You need to brew more & get more data.
 
AG wort is a nice uniform gravity due to full boils. if your extract brews were partial boils, I would imagine a stratified wort from not enough mixing might slow down the yeast. High gravity slows their growth cycle, but fermentation fixes an 'uneven' wort.
 
Don't think it could be unevenly mixed wort, the previous 2 extract brews were both full boils. I didn't notice those behaving any differently in terms of lag time or general yeast activity compared to before when I used to do partial boils.

From what people are saying, it sounds like AG could be one of probably several factors at work. It will be interesting to see if the next AG batch after this one starts and runs as quickly as this one is (now at 29 hrs past pitch and still going strongly, but I won't be suprised at all if it has slowed a bit in the morning)

Update - that had to be a record ferment! Done about 48 hrs after pitching. In the past my ales have taken 3-6 days. "It's gotta be da yeast!"
 
I just did a second batch of all-grain Oatmeal Stout (LHBS did not have the yeast I wanted to do my first option). The recipe wasn't quite identical - I used Maris Otter instead of the domestic 2-row barley that Midwest included in their Oatmeal Stout kit. Nonetheless, for this second all-grain batch the lag time was short, around 6+ hours rather than 12+ for extract batches, and the fermentation period was also about half that of the extract runs. 2 samples is a little thin statistically but it is looking very much like all-grain ferments faster for me....
 
much could depend on your mashing as well. A thin mash or one done at a lower temperature, as I recall, creates a more fermentable wort than does a stiff mash or one done at slightly higher tempertatures. A more fermentable wort would give a more "target-rich environment" for your yeast which could have an impact on lag time...
 
I guess I'll acknowledge that mashing parameters could be a factor. It's hard to evaluate in this case though, since I'm comparing the completely unknown conditions that went on to produce the various forms of malt extract I used up to now (which never had a lag time less than 12 hours) and the 2 all grain batches I've done so far (nearly identical Oatmeal Stout grain bills, same by weight only with different types of base malt and some slight variation in the volume of strike water) both had lag times around 6 hours. I guess I'll know more with further all grain batches with different grain bills.
 
Have now done a total of 5 all grain batches. Using appropriate wyeast strains, 1 lager, 1 wheat, 3 ale. The ales and wheat all show krausen and/or airlock bubbles by 5-6 hours after pitching (as opposed to 12+ when the malt came from extract). I don't have enough lager batches of either type of malt to represent a good sample but at the least, it's not taking longer for lager yeast to start in on all grain batches.
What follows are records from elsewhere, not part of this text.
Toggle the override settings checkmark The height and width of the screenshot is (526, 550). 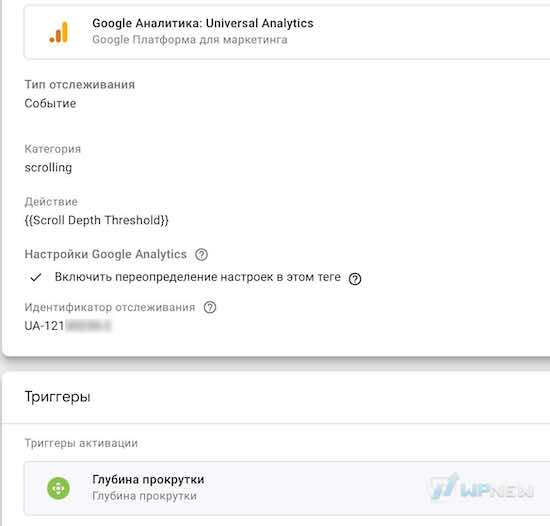tap(36, 277)
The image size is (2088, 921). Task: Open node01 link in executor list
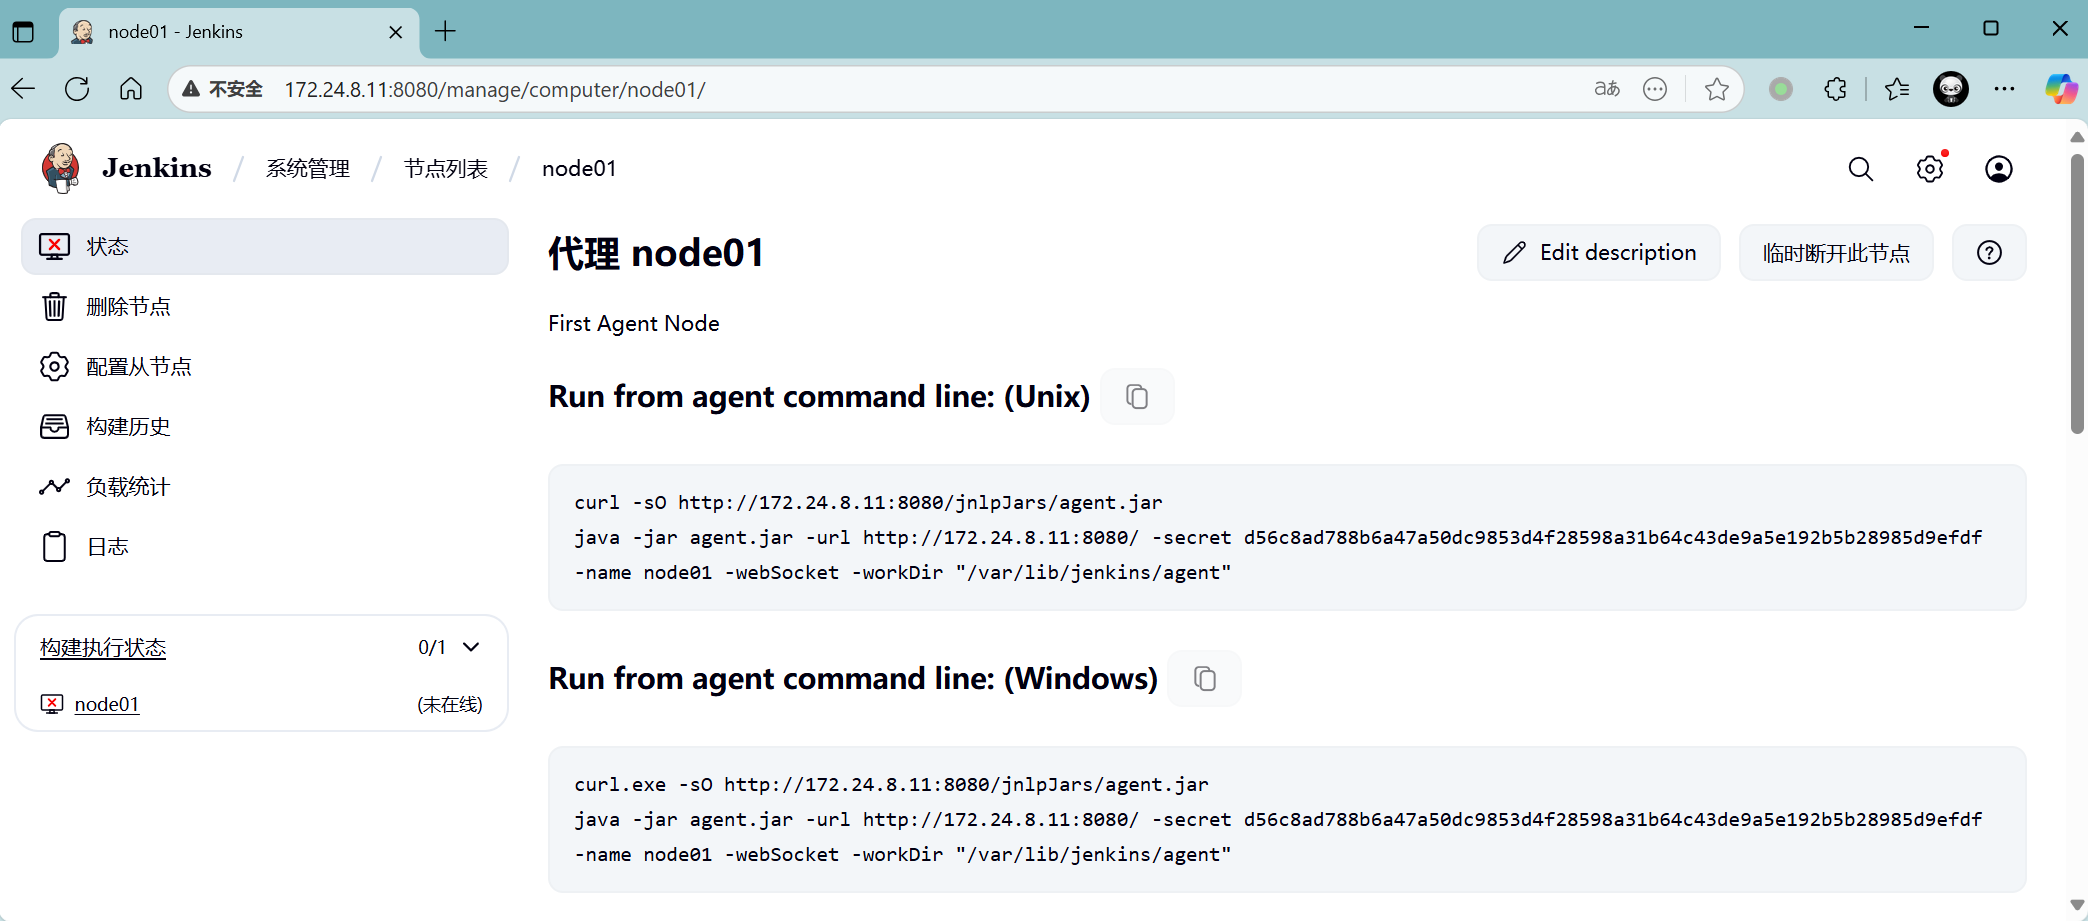coord(107,704)
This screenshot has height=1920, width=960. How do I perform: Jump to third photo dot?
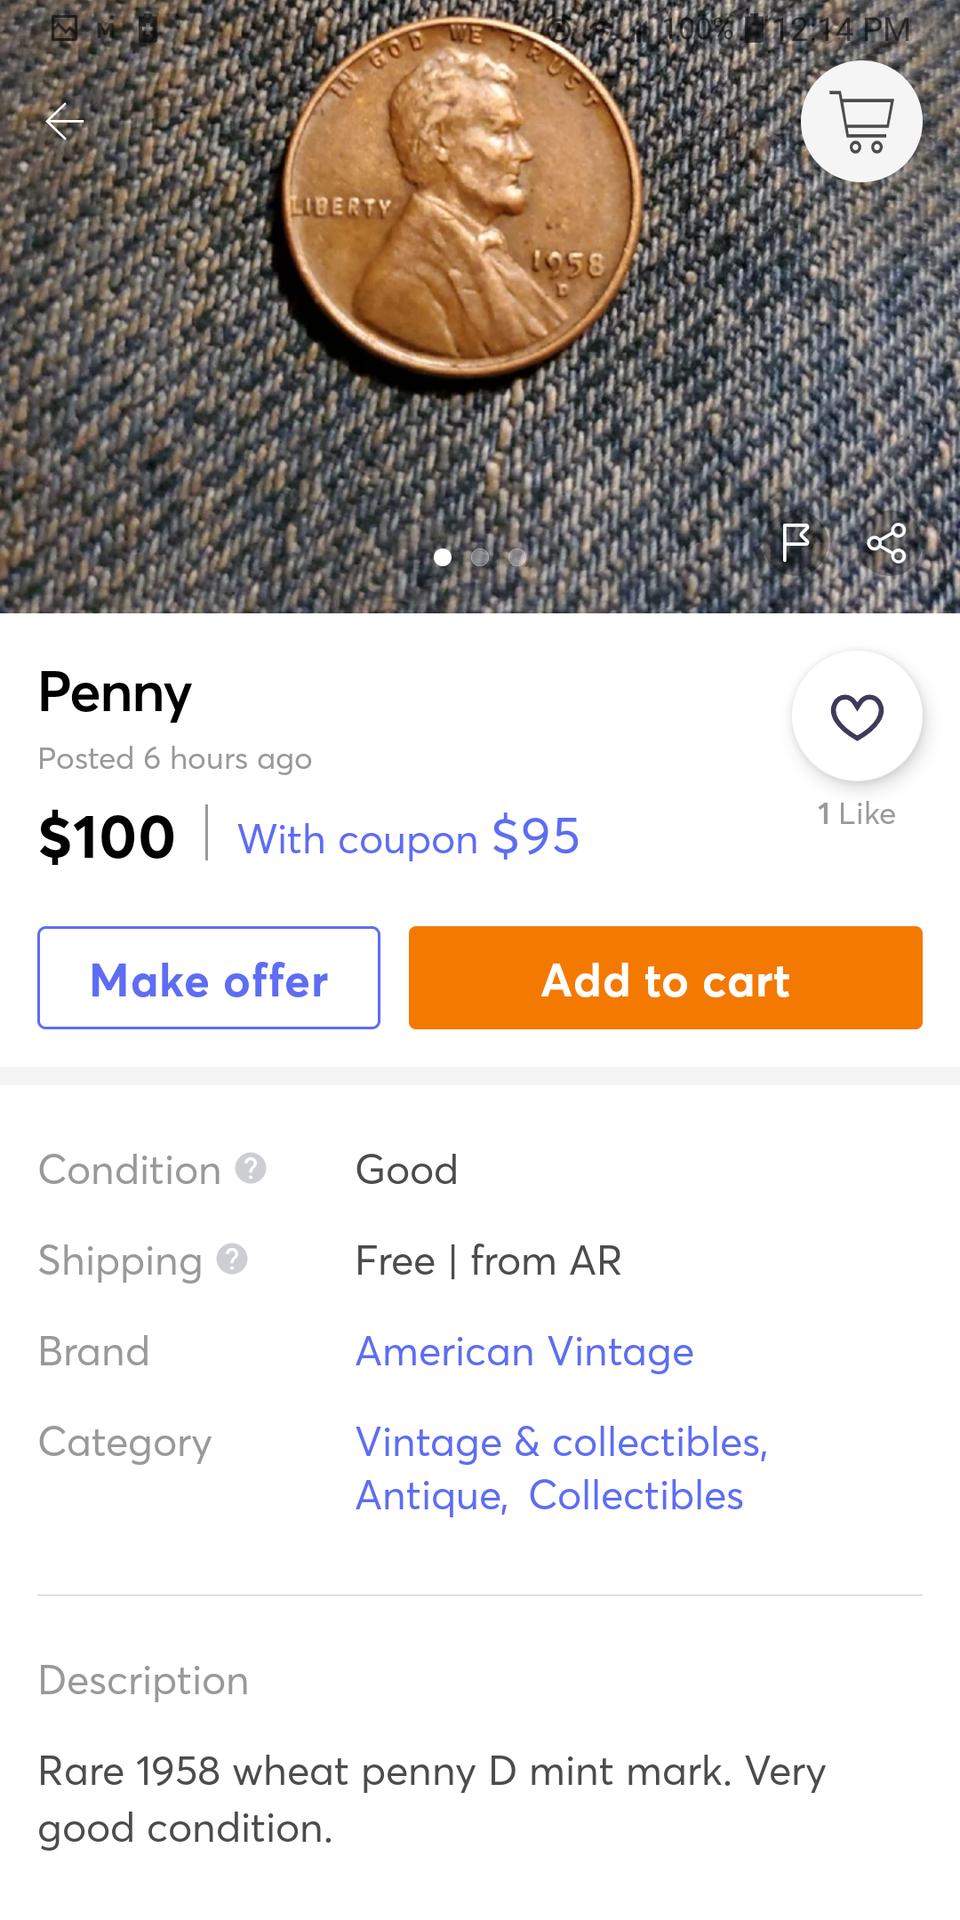pos(517,557)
Temperature is always controlled by a fridge with temp controller regardless of style. The one thing that I could change is that I pitch "warm" - as soon as the wort chiller has gotten the temp below 80F, I pitch, then stick the carboy into the fridge. I think some people cool the wort to ferment temp first and then pitch. I guess for me concern about getting the yeast established outweighs the potential for any adverse flavor issues from having the wort warm until the fridge can bring the temp down.